JaxPort Board Votes To Transfer Mayport Land to the City of Jacksonville
New docks planned for the waterfront.
At a special meeting Monday, the JaxPort board voted to transfer land it acquired 10 years ago in Mayport for a cruise terminal that never materialized back to the City of Jacksonville, and funding has reportedly been identified for new docks that will begin long-awaited improvements in the village.
Jacksonville District 13 Councilman Bill Gulliford announced the move at the Oceanside Rotary Club meeting Tuesday morning. He said that the transfer of the land and planned improvements could provide a catalyst for further development in the village that would make it a “destination” in northeast Florida.
The city conveyed the property to JaxPort in 2008, but plans for the cruise terminal were dropped when a long-term commitment from a cruise line could not be secured. It was also strongly opposed by residents of the village. The property sharply declined in value during the economic downturn, and has been fenced off for several years. JaxPort COO Frederick Wong told the board that the authority has tried to find a developer for the property, but none have expressed interest in such a project. “However, there is interest in increasing the waterfront access city-wide,” Wong said. “At this time, JaxPort has no further business for the Mayport property. However, we’d like to see the property be a part of the city’s waterfront initiatives.

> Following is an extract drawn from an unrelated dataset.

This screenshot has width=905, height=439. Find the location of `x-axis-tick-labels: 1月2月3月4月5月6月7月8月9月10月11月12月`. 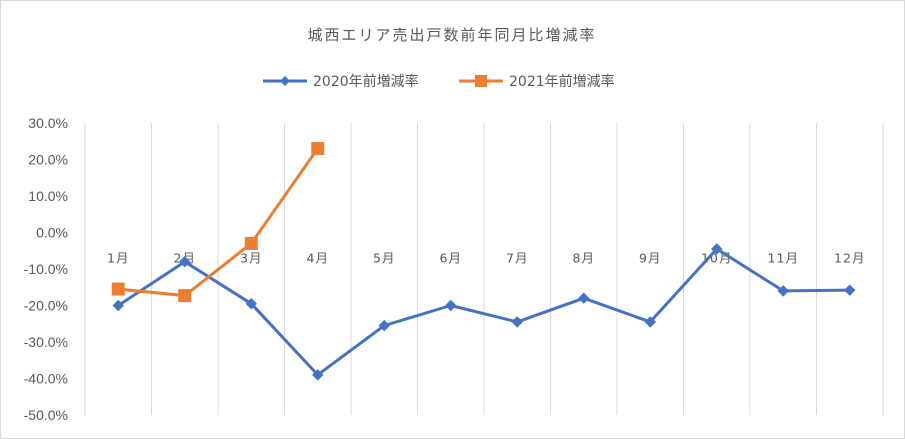

x-axis-tick-labels: 1月2月3月4月5月6月7月8月9月10月11月12月 is located at coordinates (486, 258).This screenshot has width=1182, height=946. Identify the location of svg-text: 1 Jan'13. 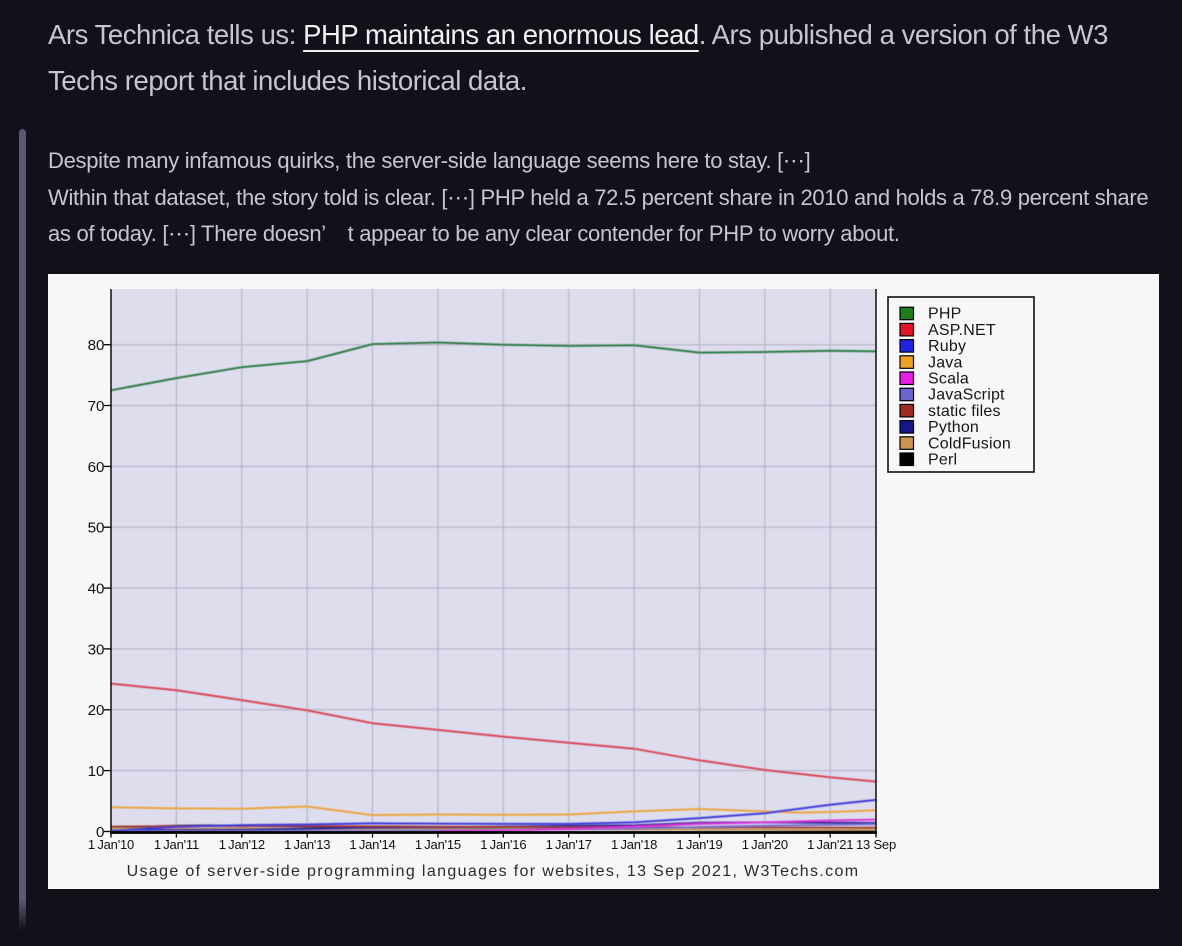
(307, 844).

It would be our intention to share future net revenues derived from either a sale or commercial development of the property.”
Board Chairman Ed Fleming said that he was pleased that the property would be available for development to its highest and best use. “This has gone on way too long, and I’m happy that we’re finally moving forward with this property,” Fleming said.
The vote to approve the transfer was unanimous.
Gulliford has championed the idea of Mayport as a destination for much of his time on the Jacksonville City Council. He also said at the meeting that JTA is looking at the possibility of acquiring a second ferry for the St. Johns River Ferry service. Ridership has been increasing since the beaches communities took up the cause of preserving the ferry, which was eventually taken over by the transportation authority. A second ferry would allow JTA to continue to operate the service when either ferry is taken out of commission for regular maintenance and Coast Guard inspections.